**PROBLEM STATEMENT**
Repeat every record below exactly, omitting any pictures.

**SUPPLIED MATERIAL**
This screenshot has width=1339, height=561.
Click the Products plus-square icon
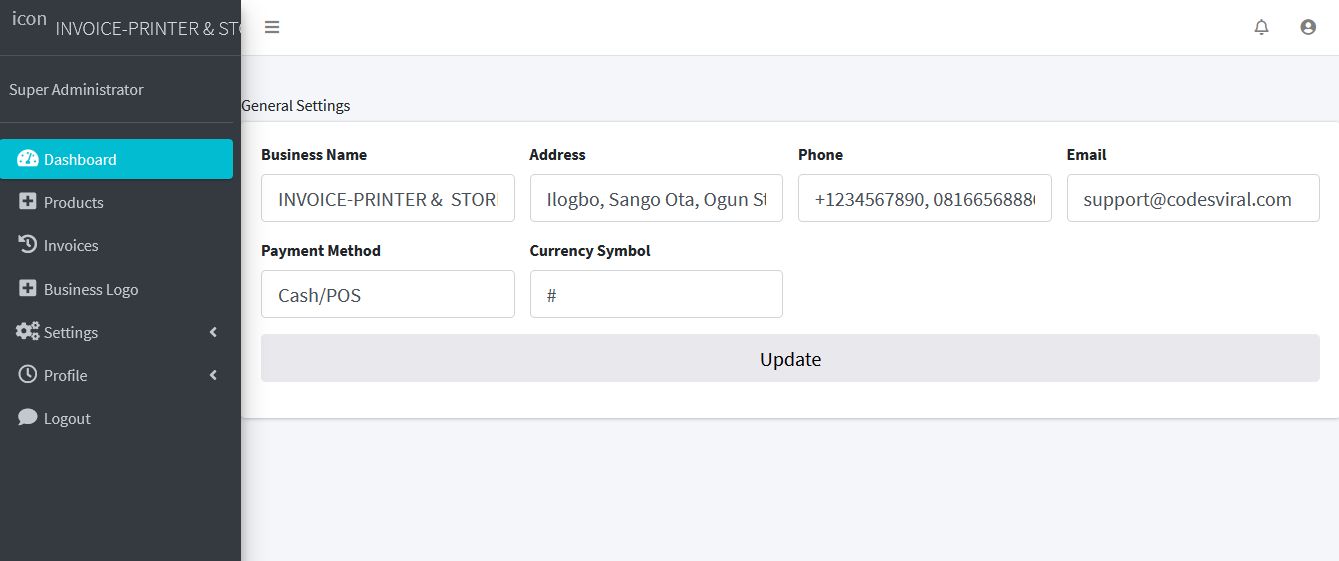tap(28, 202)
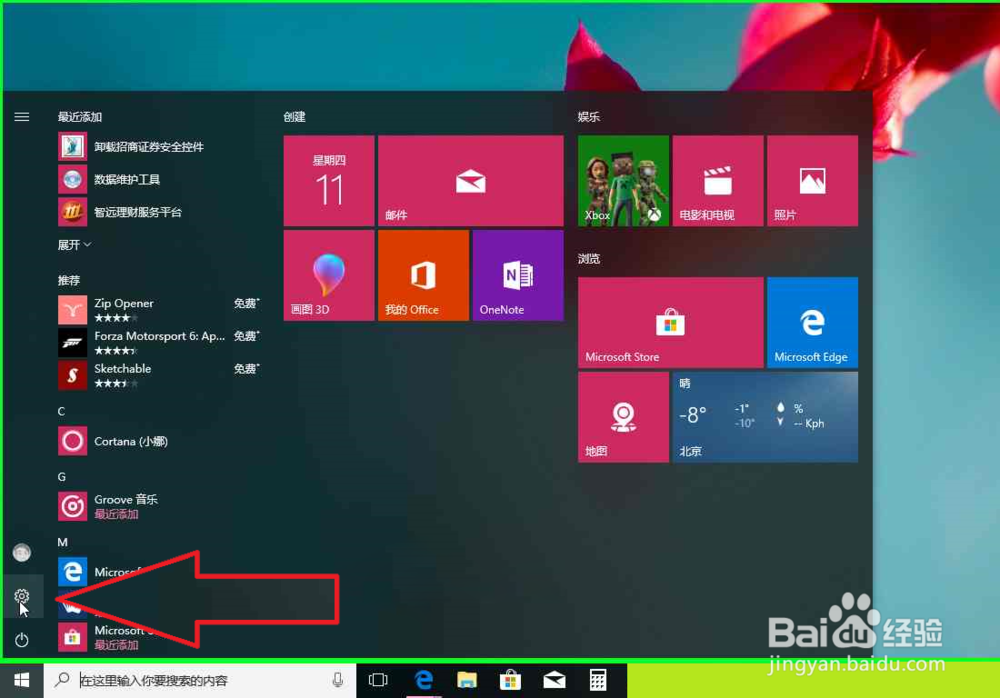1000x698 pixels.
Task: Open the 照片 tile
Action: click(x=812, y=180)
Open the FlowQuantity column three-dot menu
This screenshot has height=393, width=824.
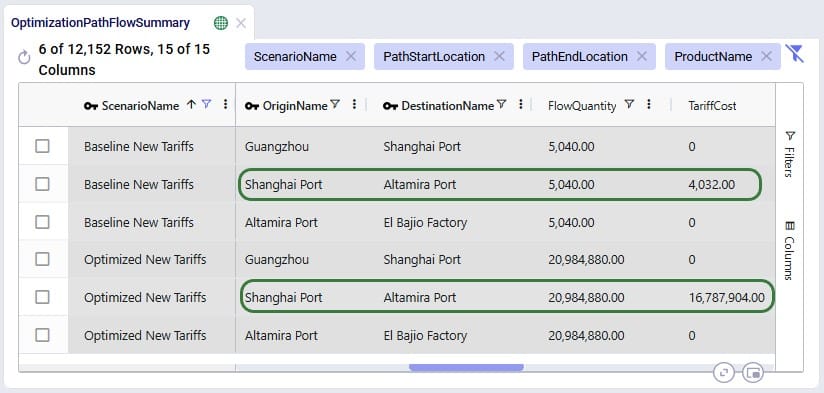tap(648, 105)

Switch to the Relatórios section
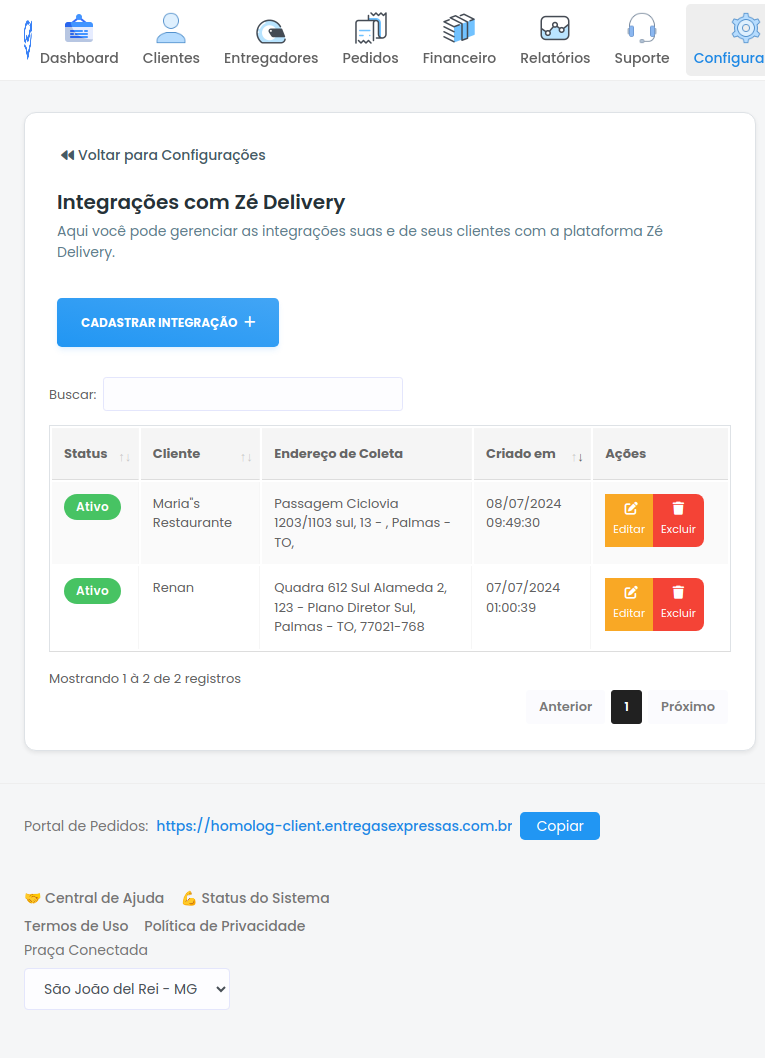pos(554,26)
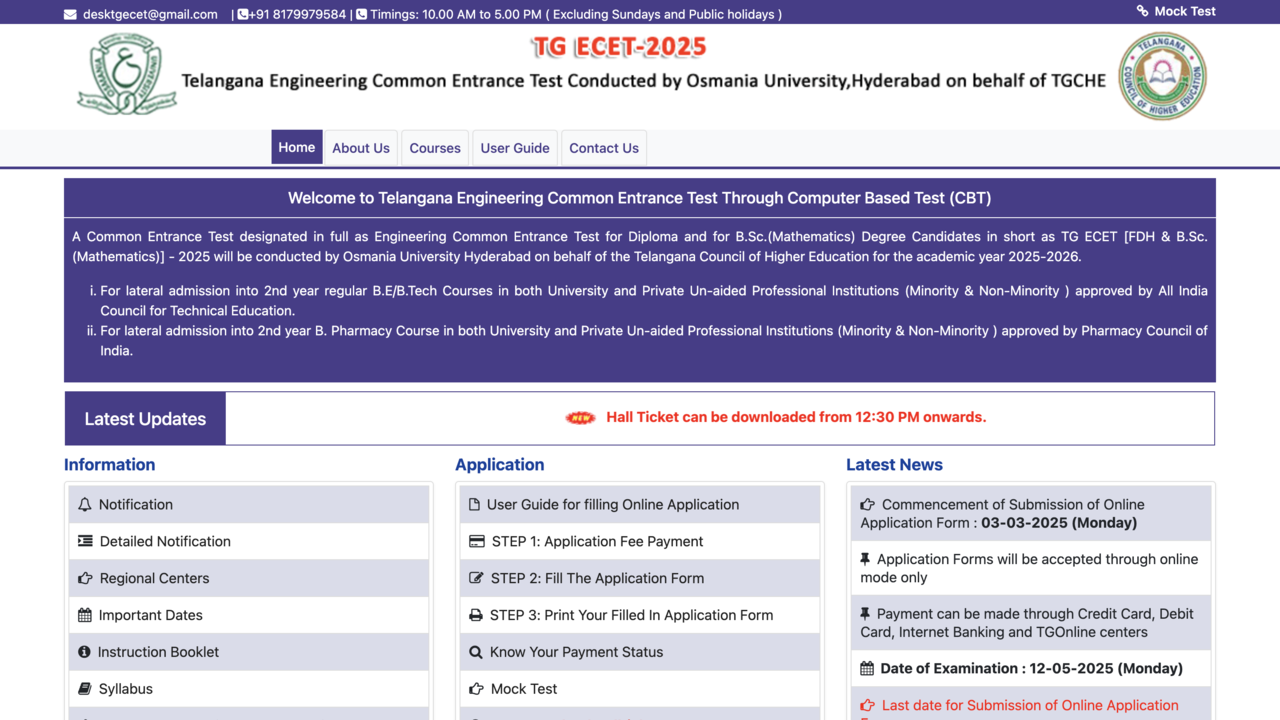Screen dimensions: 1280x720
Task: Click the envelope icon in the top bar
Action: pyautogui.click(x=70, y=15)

**RESULT BELOW**
This screenshot has width=1339, height=561.
Click the Products plus-square icon
tap(28, 202)
1000x698 pixels.
Task: Open the 照片 tile
Action: click(x=812, y=180)
Open the FlowQuantity column three-dot menu
This screenshot has height=393, width=824.
tap(648, 105)

Switch to the Relatórios section
pos(554,26)
Screen dimensions: 1280x720
Task: Click the envelope icon in the top bar
Action: pyautogui.click(x=70, y=15)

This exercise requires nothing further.